Without the await Task.Delay(1), Calc() does not have any awaits of its own, so will only return to the caller when it runs to the end. At this point the returned Task is already complete, so the await on the calling site immediately uses the result without actually invoking the async machinery.
layman's version....
nothing in the process is yielding CPU time back without 'delay' and so it doesn't give anything else CPU time, you are confusing this with multiple threaded code. "async and await" is not about multiple threaded but about using the CPU (thread/threads) when its doing non CPU work" aka writing to disk. Writing to disk does not need the thread (CPU). So when something is async, it can free the thread and be used for something else instead of waiting for non CPU (oi task) to complete.
#sunside is saying the same thing just more technically.

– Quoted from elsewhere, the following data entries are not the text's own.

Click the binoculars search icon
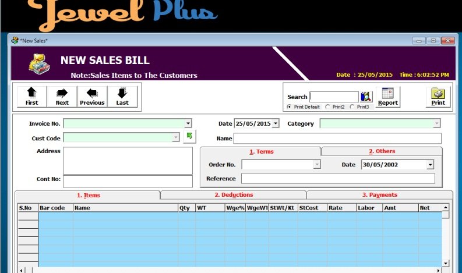Viewport: 462px width, 273px height. pos(366,97)
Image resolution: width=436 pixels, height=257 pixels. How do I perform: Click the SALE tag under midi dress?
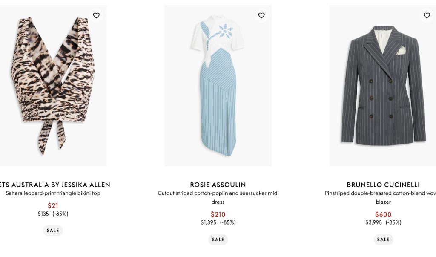point(218,240)
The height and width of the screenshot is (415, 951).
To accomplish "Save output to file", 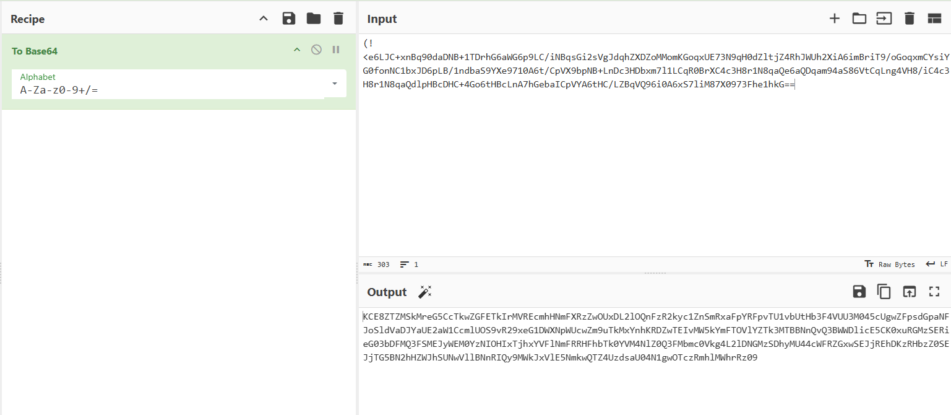I will [859, 292].
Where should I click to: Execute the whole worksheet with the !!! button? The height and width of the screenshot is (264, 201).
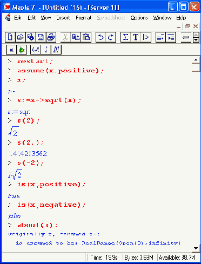[56, 49]
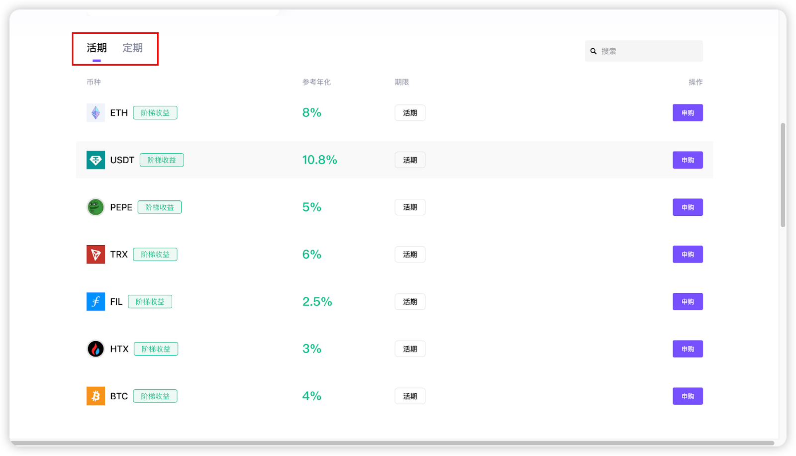The image size is (796, 456).
Task: Click the 阶梯收益 tag beside USDT
Action: (162, 160)
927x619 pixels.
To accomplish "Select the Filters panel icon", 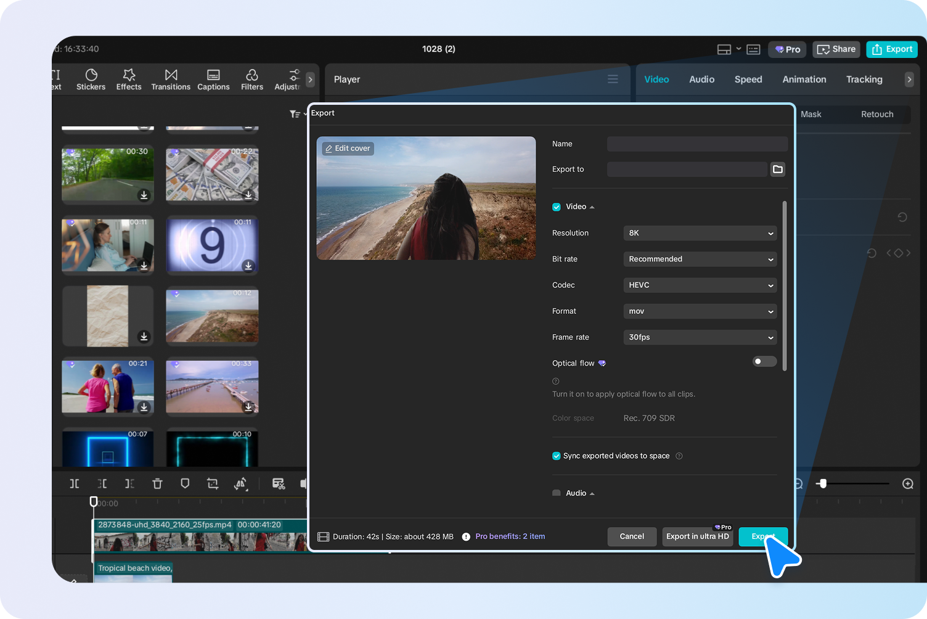I will tap(251, 79).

static async Task<int> Calc(int a)
{
//faking a asynchronous .... this will give this thread to something else
// until done then return here...
// does not make sense... as your making this take longer for no gain.
await Task.Delay(1);
Console.WriteLine("Calc started");
int result = 0;
for (int k = 0; k < a; ++k)
{
for (int l = 0; l < a; ++l)
{
result += l;
}
}
return result;
}
vs
static async Task<int> Calc(int a)
{
using (var reader = File.OpenText("Words.txt"))
{
//real asynchronous .... this will give this thread to something else
var fileText = await reader.ReadToEndAsync();
// Do something with fileText...
}
Console.WriteLine("Calc started");
int result = 0;
for (int k = 0; k < a; ++k)
{
for (int l = 0; l < a; ++l)
{
result += l;
}
}
return result;
}
the reason it looks like its in "parallel way" is that its just give the others tasks CPU time.

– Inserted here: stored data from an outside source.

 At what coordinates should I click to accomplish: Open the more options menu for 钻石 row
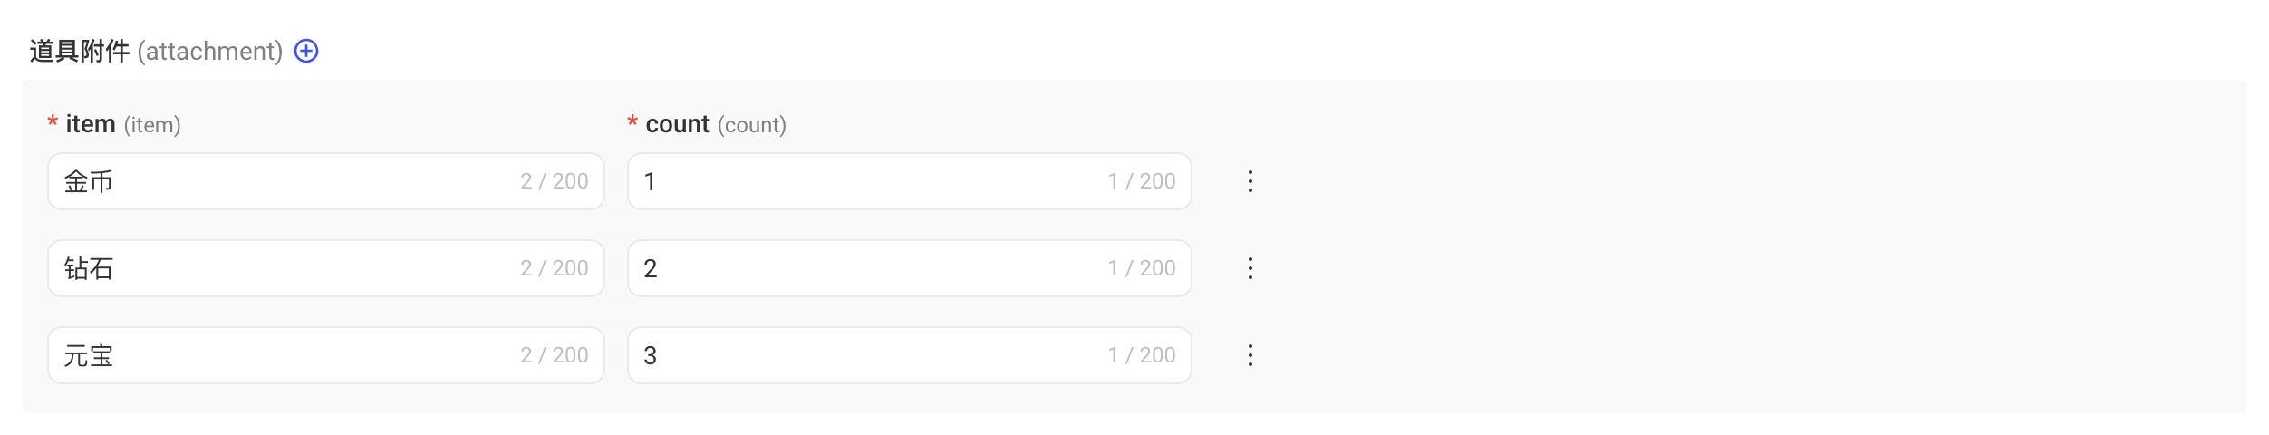pyautogui.click(x=1250, y=268)
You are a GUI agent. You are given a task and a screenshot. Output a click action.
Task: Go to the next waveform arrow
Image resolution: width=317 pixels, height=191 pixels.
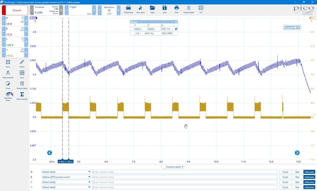pyautogui.click(x=297, y=153)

example; aka without delay
await a; do this (no actual aysnc work)
await b; do this (no actual aysnc work)
await c; do this (no actual aysnc work)
example 2;aka with delay
await a; start this then pause this (fake async), start b but come back and finish a
await b; start this then pause this (fake async), start c but come back and finish b
await c; start this then pause this (fake async), come back and finish c
what you should find is although more is started sooner, the overall time will be longer as it as to jump between tasks for no benefit with a faked asynchronous task. where as, if the await Task.Delay(1) was a real async function aka asynchronous in nature then the benefit would be it can start the other work using the thread which would of been blocked... while it waits for something which does not require the thread.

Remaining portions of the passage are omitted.